At first glance, everything appears serene: charcoal landscapes rendered with an almost nostalgic delicacy, confident pictorial surfaces crafted by this artist born in 1980 in Bandar Abbas, Iran. But quickly, a fissure appears. A jagged black breach erupts from the apparent calm. And everything begins to shift.
These violent, almost furious strokes that slash across the paper and disturb the surface of the canvas are neither mistakes nor accidents. They are gestures. Acts. Deliberate disturbances. For Parsoua Mahtash, the black line is more than a mark — it is the visible symptom of inner tension, the plastic manifestation of what the artist describes as “a unique harmony between calm and chaos.” His drawing, rooted in academic tradition, becomes the stage for a conflict: that of a mind perpetually oscillating, hesitating, fracturing.
There is, in these works, a kind of archaeology of imbalance, a topographical study of human ambiguity. Each landscape seems to hold its opposite: stillness within the storm, threat within the quiet. Nothing is truly stable; everything opens up to the possibility of collapse. As if every drawn mountain were but a mirage, ready to crumble. As if every forest already hid the roots of a tremor. Here, instability becomes method. Disturbance becomes language.

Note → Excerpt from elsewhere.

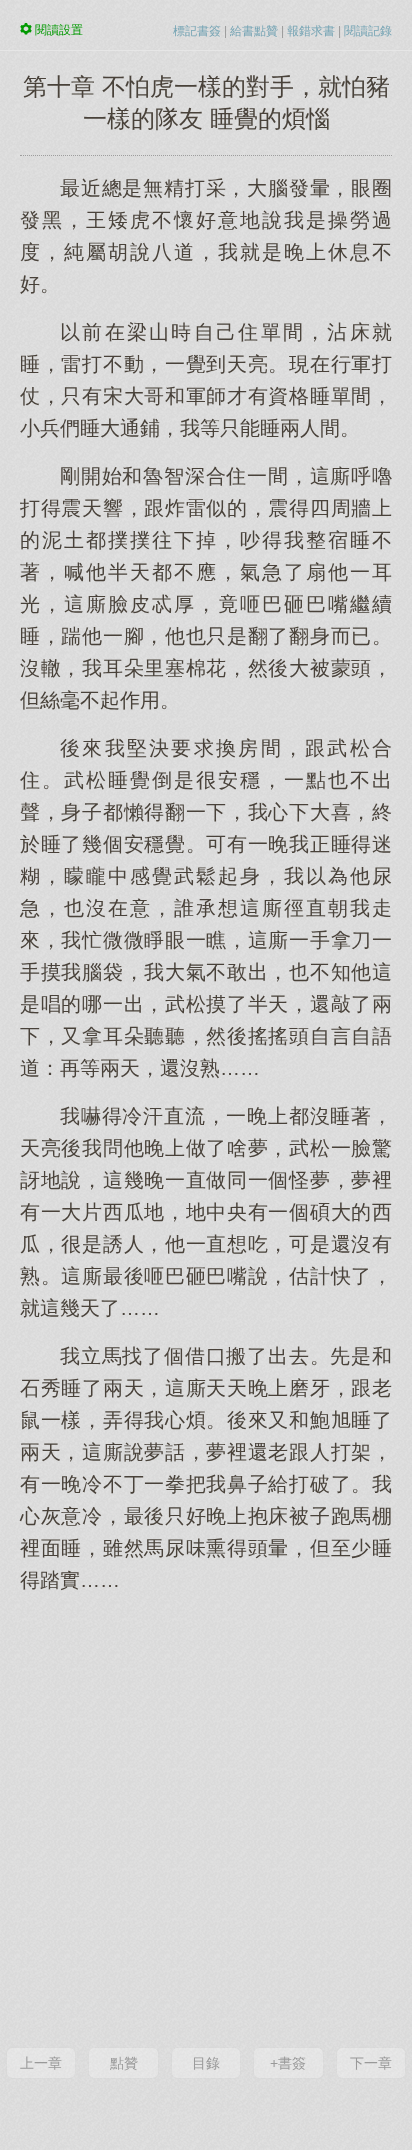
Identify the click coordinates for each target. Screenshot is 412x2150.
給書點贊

Mahtash is no stranger to the international scene. In 2022, he was awarded First Prize at the highly selective ARC Salon International in the United States for 01–Departure–A Tale of Middling, a work that married technical virtuosity with a deeply contemporary approach. That same year, he was selected for The Polaris Collection of the Lunar Codex — a joint project between SpaceX and NASA aiming to send contemporary artworks to the Moon. Since 2024, the British Museum has been closely following his work as part of an acquisition project. And yet, despite these prestigious recognitions, Parsoua Mahtash seems to maintain a deliberate distance from spectacle. For him, the gesture remains inward. The explosion, contained.
With Elements of Disturbance, the goal is not to paint the world’s chaos, but the soul’s. The landscape becomes mental terrain; the forms, agents of dissonance; even certainty begins to dissolve. In his artist’s statement, Mahtash speaks of “a world where nothing lasts and everything is in perpetual transformation.” This is not a bitter diagnosis — it is a revelation. Disorder, here, is not the end: it is the beginning.

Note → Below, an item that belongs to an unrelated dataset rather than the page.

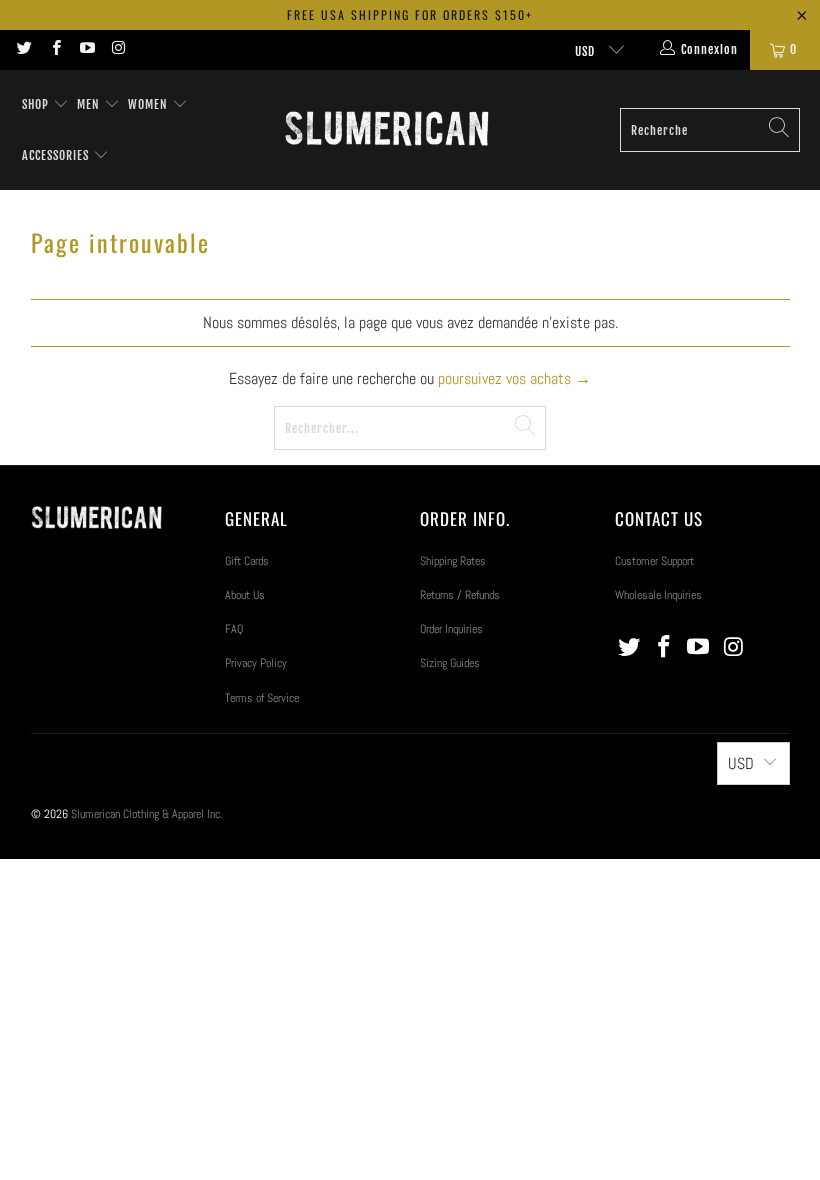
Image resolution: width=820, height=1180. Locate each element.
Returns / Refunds (460, 595)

Presented by Simien Paris in collaboration with Aaran Gallery in Tehran, this exhibition is an invitation to embrace the unstable, to dwell in dissonance. To recognize that what we often call disturbance might, in fact, be another form of clarity. Because, as each black stroke scratched into these seemingly quiet landscapes whispers: nothing holds — and perhaps, that’s where everything begins.